The relationship between food self-reliance and national sovereignty became evident when several important decisions became possible only because we had built up sufficient foodgrain reserves. Thus, India’s assistance to Bangladesh in its liberation struggle, help to Vietnam to avoid famine following the unification of the country in 1975, and its ability to conduct nuclear implosion tests at Pokhran, were all possible only because it had become food self-reliant in the early 1970s. General Vo Nguyen Giap, who was largely responsible for Vietnam gaining freedom from France, and being unified, would tell me whenever I met him in Hanoi in the early 1980s, that Vietnam owes much to Indira Gandhi for saving it from widespread famine soon after unification. Indira Gandhi asked me to visit Vietnam in 1975 to develop a long-term strategy for food self-reliance. This led to India setting up a Rice Research Institute in the Mekong delta to assist in harnessing the untapped yield reservoir in rice in the delta. Today, Vietnam is a major rice exporter.

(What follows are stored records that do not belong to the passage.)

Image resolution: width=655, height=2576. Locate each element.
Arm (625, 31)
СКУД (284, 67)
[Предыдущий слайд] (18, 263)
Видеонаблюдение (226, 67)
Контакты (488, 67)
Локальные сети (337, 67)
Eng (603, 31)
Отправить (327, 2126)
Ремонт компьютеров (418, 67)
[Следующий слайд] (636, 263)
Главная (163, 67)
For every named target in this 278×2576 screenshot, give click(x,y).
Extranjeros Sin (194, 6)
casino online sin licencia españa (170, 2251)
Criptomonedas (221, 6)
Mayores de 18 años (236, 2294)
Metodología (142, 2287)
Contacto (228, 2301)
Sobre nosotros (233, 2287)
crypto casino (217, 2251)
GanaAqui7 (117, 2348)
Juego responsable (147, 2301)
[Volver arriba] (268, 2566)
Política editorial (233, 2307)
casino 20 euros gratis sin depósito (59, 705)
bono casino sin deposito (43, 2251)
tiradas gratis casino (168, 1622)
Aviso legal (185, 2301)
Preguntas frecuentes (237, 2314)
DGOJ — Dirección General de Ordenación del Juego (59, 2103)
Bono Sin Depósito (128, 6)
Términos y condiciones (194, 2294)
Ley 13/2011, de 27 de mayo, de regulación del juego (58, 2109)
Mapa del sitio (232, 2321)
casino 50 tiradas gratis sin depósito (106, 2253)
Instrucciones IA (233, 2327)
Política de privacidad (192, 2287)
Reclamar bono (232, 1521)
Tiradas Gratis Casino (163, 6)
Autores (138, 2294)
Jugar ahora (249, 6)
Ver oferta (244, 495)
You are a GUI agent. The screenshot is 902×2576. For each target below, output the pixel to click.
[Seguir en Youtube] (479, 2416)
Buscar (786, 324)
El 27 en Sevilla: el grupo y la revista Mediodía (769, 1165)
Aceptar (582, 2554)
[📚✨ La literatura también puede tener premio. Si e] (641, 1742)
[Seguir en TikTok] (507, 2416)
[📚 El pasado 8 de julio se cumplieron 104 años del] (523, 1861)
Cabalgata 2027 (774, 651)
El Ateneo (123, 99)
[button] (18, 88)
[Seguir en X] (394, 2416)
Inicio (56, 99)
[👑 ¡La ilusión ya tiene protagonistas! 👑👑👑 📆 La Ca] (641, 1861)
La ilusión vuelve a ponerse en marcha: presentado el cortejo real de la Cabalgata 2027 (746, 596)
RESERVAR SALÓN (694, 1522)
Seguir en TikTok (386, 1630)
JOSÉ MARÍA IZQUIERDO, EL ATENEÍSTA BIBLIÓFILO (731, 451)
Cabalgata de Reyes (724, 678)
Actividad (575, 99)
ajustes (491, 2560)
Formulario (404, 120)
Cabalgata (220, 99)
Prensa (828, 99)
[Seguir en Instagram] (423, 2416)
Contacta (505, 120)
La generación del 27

The foundation laid by Indira Gandhi in the 1960s has now made it possible to make access to food a legal right. The transition from the ship-to-mouth existence of the 1960s to the Right to Food with home-grown food commitment, as enshrined in the National Food Security Act of 2013, is a historic one.

There is, however, no time to relax. The monsoon and the market are two major determinants of the fate of farmers, and we should do everything possible to insulate them from the adverse impact of both climate change and price volatility. The pathway to achieve these twin goals has been laid out in the reports of the National Commission on Farmers, submitted during 2004-06.

Instrument for integration

Agriculture is a powerful instrument for national integration. Wheat and rice produced by Punjab farmers help feed many parts of India. Farmers everywhere have a common need, namely, opportunity for assured and remunerative marketing. They are willing to share their knowledge and expertise freely without thought of intellectual property rights.

Striking progress in improving the yield of crops in the early 1960s came from a shift in plant breeding strategy involving attention to the performance of populations rather than of individual plants. This emphasis on population performance led to a quantum jump in the yield of crops. Similarly, we need to assess our progress by using population performance as a yardstick to measure excellence. National integration is our heritage.

Self-sufficiency

In mid-1968, Paul and Anne Ehrlich wrote in their book The Population Bomb : “Sometime between 1970 and 1985 the world will undergo vast famines — hundreds of millions of people are going to starve to death. That is, they will starve to death unless plague, thermonuclear war, or some other agent kills them first. The United States should announce that it will no longer ship food to countries such as India, where dispassionate analysis indicates that the unbalance between food and population is hopeless.”

Almost at the same time, in July 1968, Indira Gandhi released a special stamp titled the Wheat Revolution, thereby announcing that India had embarked upon the path of self-reliance in foodgrains through a revolutionary change in agricultural technology and policy. It is therefore a great privilege to receive an award bearing her name.

Also, the purpose of the award is an area dear to my heart: a nation that is united in its commitment to the principles of non-violence, secularism, social and gender equity, self-reliance and love and respect for all.

India has become the first nation in the world to make access to food a legal right. The right to information can be implemented with the help of files, but the right to food can be implemented only with the help of farmers.

(Edited excerpts from the acceptance speech delivered by Professor M.S. Swaminathan after receiving the Indira Gandhi Award for National Integration in New Delhi on October 31, 2013.)